2011年9月13日

青木繁《海の幸》誕生の漁村をたずねてみよう ― 青木繁《海の幸》ウォーキングが開催されました。


残暑が厳しかった9月11日(日)の午後、青木繁《海の幸》誕生の家と記念碑を保存する会が主催する青木繁《海の幸》ウォーキングが開催されました。

このイベントは、当日の午前中行われた漁村の料理教室「おらがごっつお(我が家のご馳走)」同様、文化庁の「文化遺産を活かした観光振興と地域活性化事業」を活用し、青木繁の没後100年の記念事業の一つとして実施されました。

集合は午後2時。スタート地点は、JRバス「安房自然村停留所」。参加者18名、スタッフ4名、計22名がウォーキングを開始しました。


出発地点 JRバス「安房自然村停留所」

メンバーは南に進路をとり、《海の幸》記念碑を見学。この碑は青木繁を敬慕し、その芸術を愛する人たちがあい寄り、没後50年を記念して、昭和37(1962)年ゆかりの地に建立されたものです。


《海の幸》記念碑

記念碑の下にある浜が、阿由戸の浜。
明治37(1904)年の夏、この海岸での壮大な光景が《海の幸》の図様となりました。しかし、青木繁は実際にはそのシーンを見ておらず、坂本繁二郎が見た光景を青木に伝え、《海の幸》が制作されたといいます。


下に見える浜が阿由戸の浜
1997年、フジテレビの月9「ビーチボーイズ」の舞台になった場所でもあります。


その後、明治37(1904)年の夏、青木繁、福田たね、坂本繁二郎、森田恒友の4人が滞在した小谷(こたに)家住宅を見学。


館山市有形文化財(建造物) 小谷家住宅


小谷家は江戸時代から続く漁家で、明治19年に廃業するまで船主でした。布良は明治9年、明治22年、大正12年に大火があり、多くの家が焼失しました。小谷家住宅は、建ちの低い平屋建てで、安房地方に多く見られる分棟型民家の系統をひいています。

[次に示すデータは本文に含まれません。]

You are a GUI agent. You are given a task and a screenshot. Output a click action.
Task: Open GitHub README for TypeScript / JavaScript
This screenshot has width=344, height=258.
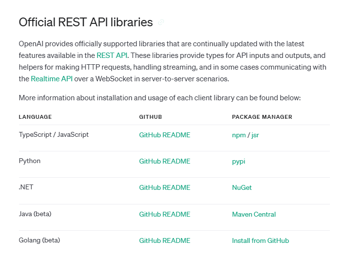pyautogui.click(x=165, y=135)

屋根を桟瓦葺き、一部を大壁造りとするなど、防火を考慮した造りとなっていて、内部に土間はなく、下手に差し掛けの土間・炊事棟を建て、間取りや、垂木止めに洋釘を用いている点など、明治初期の造りよりも新しい傾向を示しており、明治22年の大火後に再建された家と考えられています。


参加者の皆さんは、何と!!普段は見学することができない小谷家住宅の中に上がらさせていただくことができました。


小谷家の当主 栄さん(中央)とトシさん(左)

小谷家の当主 栄さんの夫人トシさんが、青木らが滞在した明治37年当時5歳だった母ゆきさんから聞いたお話しを紹介して下さいました。

ゆきさんは、「(青木らがいたオクフタマには)中に入ってはいけないと言われていたが、唐紙に穴をあげて中をのぞくと、女の人が裸になり絵を描いていた。」と語られていたそうです。



オクフタマで話を聞く参加者の皆さん

小谷家住宅で素晴らしい体験をした後、最後の見学地、布良崎神社へ。



布良崎神社

明治37(1904)年、青木繁が情熱的な夏を過ごし、《海の幸》を描いた布良。

かつて栄えた漁村も、今は水産業が衰退し少子高齢化が進んでいますが、青木繁が愛した大海原の景観や人の温かさは、今も変わりません。


参加者の皆さん。暑い中のウォーキングお疲れ様でした。また、布良に来ていただける日をお待ちしています。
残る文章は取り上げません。